A respected and very active member of the local farming community, Nik has been chairman of Dorset Farmers' Markets for the last three years. The unpaid role sees him working long hours; co-ordinating around 70 producer/grower members and organising nine regular markets every month as well as more than a dozen one-off events, including farm shows and festivals, each year.
"The markets are hard work but they play an important role promoting local food. They are also very social occasions and it feels like a big family gathering," Nik said.
One of Nik's strengths is his awareness of the need to market the local food industry. He's always trying to think up new ways to promote the farmers' markets and is the man behind their mobile kitchen.
After coming up with the idea of live cookery demonstrations to show shoppers what can be rustled-up with market produce, Nik set about raising funds for a mobile kitchen. Securing funding was a long slog but Nik's determination paid off and the demonstration kitchen took to the road last year. Apart from being a fully functioning kitchen, the trailer also features a 25-inch television screen so spectators can see all the action at the stove.

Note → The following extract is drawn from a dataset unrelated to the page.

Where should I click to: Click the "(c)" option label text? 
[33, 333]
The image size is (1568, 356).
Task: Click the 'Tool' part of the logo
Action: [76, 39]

Apart from being used at the markets by celebrity chefs and enthusiastic stallholders, the mobile kitchen has taken the Dorset Farmers' Market Roadshow to local schools. Nik has even taken cows along, milked them and made cream and butter with children. The hands-on demonstrations are proving a big hit, reconnecting youngsters with the link between farming and food. By all accounts, parents and teachers have also learnt a few lessons during the visits, so the kitchen is helping to educate people of all ages.
"The children think it's absolutely brilliant, and it's a real eye-opener for a lot of them," Nik added.
"We like to think that everybody learns something. When we visit a school, we also try to involve the parents, the teachers and the governors, so there is potential to catch three generations at once."